Problem requirements
Restate the records word for word. Include no pictures.

Dataset entries
*** Begin section ***

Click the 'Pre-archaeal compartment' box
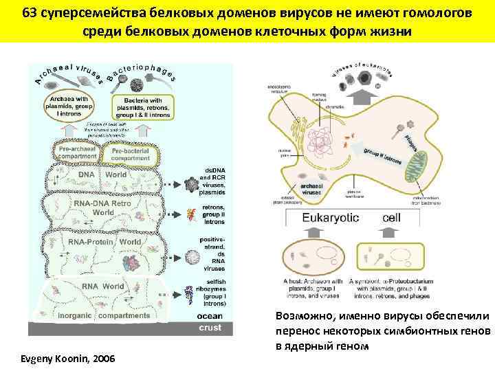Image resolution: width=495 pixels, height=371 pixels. [80, 153]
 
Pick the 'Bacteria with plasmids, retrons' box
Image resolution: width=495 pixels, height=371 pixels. [142, 107]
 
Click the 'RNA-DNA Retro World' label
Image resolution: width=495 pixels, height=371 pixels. [104, 207]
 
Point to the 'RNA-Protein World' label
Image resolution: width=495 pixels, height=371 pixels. [104, 243]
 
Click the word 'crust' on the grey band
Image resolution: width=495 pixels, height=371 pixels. [210, 328]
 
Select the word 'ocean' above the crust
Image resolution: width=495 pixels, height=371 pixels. [210, 316]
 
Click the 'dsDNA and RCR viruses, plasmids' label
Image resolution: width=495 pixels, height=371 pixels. [212, 181]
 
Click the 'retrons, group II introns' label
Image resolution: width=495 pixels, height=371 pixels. [214, 214]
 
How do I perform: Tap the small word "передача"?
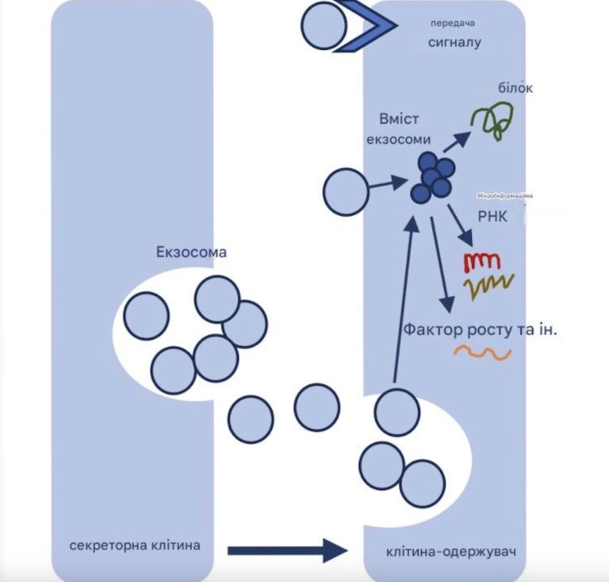(453, 22)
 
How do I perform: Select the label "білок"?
(515, 88)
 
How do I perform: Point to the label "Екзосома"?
(191, 252)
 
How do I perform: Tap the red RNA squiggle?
(480, 260)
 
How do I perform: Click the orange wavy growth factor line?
(482, 353)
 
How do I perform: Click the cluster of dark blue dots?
(433, 179)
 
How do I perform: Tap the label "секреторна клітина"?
(135, 546)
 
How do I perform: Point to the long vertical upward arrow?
(404, 294)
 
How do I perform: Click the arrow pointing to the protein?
(455, 144)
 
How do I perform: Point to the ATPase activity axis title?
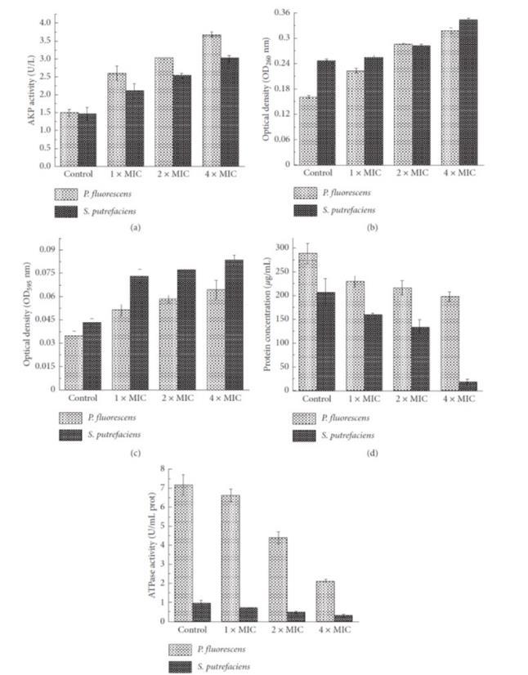pyautogui.click(x=152, y=543)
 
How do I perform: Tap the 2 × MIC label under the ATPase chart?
pyautogui.click(x=285, y=630)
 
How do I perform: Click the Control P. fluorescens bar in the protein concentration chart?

*** End section ***

Result for this exercise
Click the 'Pre-archaeal compartment' box
Image resolution: width=495 pixels, height=371 pixels. [80, 153]
 
Pick the 'Bacteria with plasmids, retrons' box
Image resolution: width=495 pixels, height=371 pixels. [142, 107]
 
Click the 'RNA-DNA Retro World' label
Image resolution: width=495 pixels, height=371 pixels. [104, 207]
 
Point to the 'RNA-Protein World' label
Image resolution: width=495 pixels, height=371 pixels. [104, 243]
 
Click the word 'crust' on the grey band
Image resolution: width=495 pixels, height=371 pixels. [210, 328]
 
Select the word 'ocean' above the crust
Image resolution: width=495 pixels, height=371 pixels. [210, 316]
 
Click the 'dsDNA and RCR viruses, plasmids' label
Image resolution: width=495 pixels, height=371 pixels. [212, 181]
 
Click the 'retrons, group II introns' label
Image resolution: width=495 pixels, height=371 pixels. [214, 214]
 
How do I perform: Tap the small word "передача"?
(453, 22)
 
How do I perform: Select the label "білок"?
(515, 88)
 
How do I perform: Point to the label "Екзосома"?
(191, 252)
 
How do I perform: Tap the red RNA squiggle?
(480, 260)
 
How do I perform: Click the orange wavy growth factor line?
(482, 353)
 
How do I perform: Click the cluster of dark blue dots?
(433, 179)
 
How do I perform: Tap the label "секреторна клітина"?
(135, 546)
 
How do I perform: Point to the long vertical upward arrow?
(404, 294)
 
How do I perform: Click the arrow pointing to the protein?
(455, 144)
 
How do I perform: Point to the ATPase activity axis title?
pyautogui.click(x=152, y=543)
 
How do I perform: Tap the 2 × MIC label under the ATPase chart?
pyautogui.click(x=285, y=630)
 
How do I perform: Click the Control P. fluorescens bar in the protein concentration chart?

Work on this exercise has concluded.